Protocol selection questions are less about the 'right' answer and more about demonstrating that you understand the trade-offs across dimensions like caching, tooling maturity, client complexity, and operational cost.
Evaluation Criteria
- Designs resources around domain nouns, not implementation verbs, and explains naming decisions
- Discusses pagination, filtering, and error handling with specific patterns rather than hand-waving
- Demonstrates a concrete versioning strategy and explains how backwards compatibility is maintained
- Makes a reasoned protocol choice (REST/GraphQL/gRPC) tied to specific requirements, not personal preference
- Addresses authentication, rate limiting, and idempotency as first-class design concerns
Key Points
- •Stripe has not made a breaking API change since 2011. That is not luck. It is a discipline of additive-only changes, date-based API versioning, and aggressive internal testing against every supported version simultaneously.
- •Cursor-based pagination is not a preference. It is a requirement at scale. Offset pagination breaks when the underlying dataset changes between requests, which means page 5 might skip records or show duplicates. Slack, Twitter, and Facebook all migrated to cursor pagination after hitting this wall.
- •The error response is the most-read part of your API documentation. Stripe's error object (type, code, message, param, doc_url) became an industry template because it gives developers everything they need to fix the problem without leaving their terminal.
- •Rate limiting transparency separates professional APIs from amateur ones. Return X-RateLimit-Limit, X-RateLimit-Remaining, and X-RateLimit-Reset headers on every response. Developers should never have to guess when they can retry.
- •Idempotency keys are not optional for any endpoint that creates resources or triggers side effects. Without them, a network timeout on a payment request becomes a double charge.
Common Mistakes
- ✗Naming endpoints as actions instead of resources. /createUser and /getUser are RPC-style thinking wearing a REST costume. Use /users with HTTP methods to express the operation.

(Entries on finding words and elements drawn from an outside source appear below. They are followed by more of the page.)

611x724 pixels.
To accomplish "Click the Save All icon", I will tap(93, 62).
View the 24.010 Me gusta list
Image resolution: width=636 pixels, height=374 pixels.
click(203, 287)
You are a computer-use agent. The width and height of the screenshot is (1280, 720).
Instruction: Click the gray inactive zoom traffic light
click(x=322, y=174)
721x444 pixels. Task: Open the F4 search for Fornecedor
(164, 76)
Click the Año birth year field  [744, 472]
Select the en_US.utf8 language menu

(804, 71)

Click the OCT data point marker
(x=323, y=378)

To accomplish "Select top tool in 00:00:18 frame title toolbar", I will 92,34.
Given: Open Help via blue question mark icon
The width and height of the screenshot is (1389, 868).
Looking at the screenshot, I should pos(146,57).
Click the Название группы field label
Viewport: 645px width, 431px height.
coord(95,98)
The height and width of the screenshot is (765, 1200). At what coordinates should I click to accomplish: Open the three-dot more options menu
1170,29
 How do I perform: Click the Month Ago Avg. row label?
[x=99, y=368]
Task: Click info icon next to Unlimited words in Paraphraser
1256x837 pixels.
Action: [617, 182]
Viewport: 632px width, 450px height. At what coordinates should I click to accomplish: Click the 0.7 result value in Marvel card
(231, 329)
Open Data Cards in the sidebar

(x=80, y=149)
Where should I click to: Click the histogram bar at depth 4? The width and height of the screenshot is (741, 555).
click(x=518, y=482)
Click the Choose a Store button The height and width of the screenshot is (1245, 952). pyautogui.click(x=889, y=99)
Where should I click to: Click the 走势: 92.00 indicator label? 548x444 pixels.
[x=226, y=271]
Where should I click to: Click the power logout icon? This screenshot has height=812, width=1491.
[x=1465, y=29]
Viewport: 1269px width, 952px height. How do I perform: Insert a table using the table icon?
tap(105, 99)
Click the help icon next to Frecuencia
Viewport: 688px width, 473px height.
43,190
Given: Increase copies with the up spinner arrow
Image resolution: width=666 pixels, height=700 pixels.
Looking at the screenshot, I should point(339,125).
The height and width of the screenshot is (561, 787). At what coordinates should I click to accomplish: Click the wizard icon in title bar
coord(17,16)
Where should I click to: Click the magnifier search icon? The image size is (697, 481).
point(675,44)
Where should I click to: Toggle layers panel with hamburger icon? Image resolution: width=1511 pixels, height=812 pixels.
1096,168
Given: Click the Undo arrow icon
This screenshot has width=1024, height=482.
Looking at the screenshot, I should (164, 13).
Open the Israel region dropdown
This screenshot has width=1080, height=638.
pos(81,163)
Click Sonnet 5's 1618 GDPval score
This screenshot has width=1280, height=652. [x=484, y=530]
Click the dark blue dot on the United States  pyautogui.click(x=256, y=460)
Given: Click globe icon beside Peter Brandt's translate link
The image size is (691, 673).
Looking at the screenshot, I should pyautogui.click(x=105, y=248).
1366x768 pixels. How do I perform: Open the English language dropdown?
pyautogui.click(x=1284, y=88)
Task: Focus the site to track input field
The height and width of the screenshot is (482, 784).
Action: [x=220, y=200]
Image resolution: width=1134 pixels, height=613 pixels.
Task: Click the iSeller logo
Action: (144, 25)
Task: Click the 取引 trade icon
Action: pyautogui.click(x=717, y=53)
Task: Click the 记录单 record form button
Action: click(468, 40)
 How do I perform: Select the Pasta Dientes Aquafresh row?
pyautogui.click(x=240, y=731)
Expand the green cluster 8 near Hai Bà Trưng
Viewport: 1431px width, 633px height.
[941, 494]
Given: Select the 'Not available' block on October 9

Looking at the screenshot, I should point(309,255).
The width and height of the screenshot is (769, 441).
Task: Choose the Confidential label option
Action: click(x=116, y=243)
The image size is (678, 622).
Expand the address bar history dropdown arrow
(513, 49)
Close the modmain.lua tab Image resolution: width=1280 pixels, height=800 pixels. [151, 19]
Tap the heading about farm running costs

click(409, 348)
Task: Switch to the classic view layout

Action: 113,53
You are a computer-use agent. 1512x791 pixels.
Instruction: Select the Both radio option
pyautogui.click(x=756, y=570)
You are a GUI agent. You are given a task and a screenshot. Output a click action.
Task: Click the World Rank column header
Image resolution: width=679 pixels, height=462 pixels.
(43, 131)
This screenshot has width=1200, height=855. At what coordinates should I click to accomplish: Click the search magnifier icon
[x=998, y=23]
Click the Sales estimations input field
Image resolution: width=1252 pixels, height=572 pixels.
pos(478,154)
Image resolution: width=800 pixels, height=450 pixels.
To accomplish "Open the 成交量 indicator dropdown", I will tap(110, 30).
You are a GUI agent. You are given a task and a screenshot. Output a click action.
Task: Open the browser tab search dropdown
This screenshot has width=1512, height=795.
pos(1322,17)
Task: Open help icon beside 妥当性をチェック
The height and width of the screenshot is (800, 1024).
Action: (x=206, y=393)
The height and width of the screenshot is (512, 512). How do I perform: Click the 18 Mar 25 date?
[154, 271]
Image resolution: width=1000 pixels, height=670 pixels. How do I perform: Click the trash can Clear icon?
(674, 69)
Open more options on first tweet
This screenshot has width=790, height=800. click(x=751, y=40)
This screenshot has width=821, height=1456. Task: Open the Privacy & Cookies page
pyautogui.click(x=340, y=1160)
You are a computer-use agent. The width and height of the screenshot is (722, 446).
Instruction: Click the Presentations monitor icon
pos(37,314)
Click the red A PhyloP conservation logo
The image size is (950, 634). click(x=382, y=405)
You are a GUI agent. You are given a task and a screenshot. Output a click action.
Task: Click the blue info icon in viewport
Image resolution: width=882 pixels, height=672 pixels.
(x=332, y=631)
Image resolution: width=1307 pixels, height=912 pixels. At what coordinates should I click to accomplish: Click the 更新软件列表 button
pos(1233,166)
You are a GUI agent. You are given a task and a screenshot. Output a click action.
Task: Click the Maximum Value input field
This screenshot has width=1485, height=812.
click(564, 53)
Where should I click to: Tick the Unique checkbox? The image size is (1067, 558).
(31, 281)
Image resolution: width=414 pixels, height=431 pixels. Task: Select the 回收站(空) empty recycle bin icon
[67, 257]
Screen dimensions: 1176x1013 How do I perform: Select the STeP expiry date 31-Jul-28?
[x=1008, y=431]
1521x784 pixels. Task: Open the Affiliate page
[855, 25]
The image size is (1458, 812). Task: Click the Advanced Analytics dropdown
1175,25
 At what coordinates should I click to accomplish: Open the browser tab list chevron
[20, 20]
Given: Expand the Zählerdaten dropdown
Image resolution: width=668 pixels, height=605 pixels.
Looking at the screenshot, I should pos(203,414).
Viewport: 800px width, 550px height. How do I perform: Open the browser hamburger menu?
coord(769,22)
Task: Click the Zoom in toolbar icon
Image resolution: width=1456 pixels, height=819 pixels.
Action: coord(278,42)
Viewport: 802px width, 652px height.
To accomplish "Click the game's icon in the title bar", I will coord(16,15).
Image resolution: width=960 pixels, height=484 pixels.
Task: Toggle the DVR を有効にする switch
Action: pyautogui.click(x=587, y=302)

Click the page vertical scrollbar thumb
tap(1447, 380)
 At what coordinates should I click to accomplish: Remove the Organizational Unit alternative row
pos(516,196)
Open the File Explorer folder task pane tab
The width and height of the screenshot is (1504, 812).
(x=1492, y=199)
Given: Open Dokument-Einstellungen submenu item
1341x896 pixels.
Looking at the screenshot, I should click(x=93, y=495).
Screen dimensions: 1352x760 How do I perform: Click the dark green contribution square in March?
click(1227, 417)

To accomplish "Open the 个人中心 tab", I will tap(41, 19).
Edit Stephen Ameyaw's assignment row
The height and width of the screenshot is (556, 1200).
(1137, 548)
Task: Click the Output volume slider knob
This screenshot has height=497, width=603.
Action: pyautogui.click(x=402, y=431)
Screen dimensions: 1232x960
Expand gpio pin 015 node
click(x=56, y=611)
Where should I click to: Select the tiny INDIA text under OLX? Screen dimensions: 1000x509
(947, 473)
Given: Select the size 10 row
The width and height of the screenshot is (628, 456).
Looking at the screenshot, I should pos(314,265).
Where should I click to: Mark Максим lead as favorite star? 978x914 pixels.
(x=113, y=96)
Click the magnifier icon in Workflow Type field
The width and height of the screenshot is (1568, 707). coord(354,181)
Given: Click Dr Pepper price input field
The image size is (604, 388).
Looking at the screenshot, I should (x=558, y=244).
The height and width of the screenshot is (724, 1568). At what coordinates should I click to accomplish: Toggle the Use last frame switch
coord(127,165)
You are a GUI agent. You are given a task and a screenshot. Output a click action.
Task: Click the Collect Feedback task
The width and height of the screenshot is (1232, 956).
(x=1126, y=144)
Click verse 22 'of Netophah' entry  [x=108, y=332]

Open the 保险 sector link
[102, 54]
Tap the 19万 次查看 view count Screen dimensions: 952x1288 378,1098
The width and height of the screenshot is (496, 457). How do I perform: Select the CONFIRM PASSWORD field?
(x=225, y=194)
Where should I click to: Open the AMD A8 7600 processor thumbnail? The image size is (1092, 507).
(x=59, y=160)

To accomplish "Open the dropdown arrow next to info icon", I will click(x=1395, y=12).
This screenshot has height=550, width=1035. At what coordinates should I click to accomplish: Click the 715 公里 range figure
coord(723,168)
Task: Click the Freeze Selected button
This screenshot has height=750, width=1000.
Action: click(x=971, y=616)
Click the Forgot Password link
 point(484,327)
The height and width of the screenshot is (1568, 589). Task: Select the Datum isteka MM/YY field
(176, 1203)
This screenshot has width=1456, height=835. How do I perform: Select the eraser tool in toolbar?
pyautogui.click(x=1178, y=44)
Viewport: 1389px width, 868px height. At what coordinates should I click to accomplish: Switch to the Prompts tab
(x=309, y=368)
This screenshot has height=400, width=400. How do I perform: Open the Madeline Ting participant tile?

- ✗Designing error responses as an afterthought. If your 400 response just says 'Bad Request' with no detail about which field failed validation and why, you have guaranteed a support ticket for every integration.
- ✗Treating versioning as a future problem. By the time you need it, you have already shipped a v1 that 50 consumers depend on, and retrofitting versioning into an unversioned API is a nightmare that touches every client.
- ✗Choosing GraphQL because it is modern without accounting for the caching complexity. HTTP caching works out of the box with REST. With GraphQL, every request is a POST to the same endpoint, which means your CDN is useless without custom cache key logic.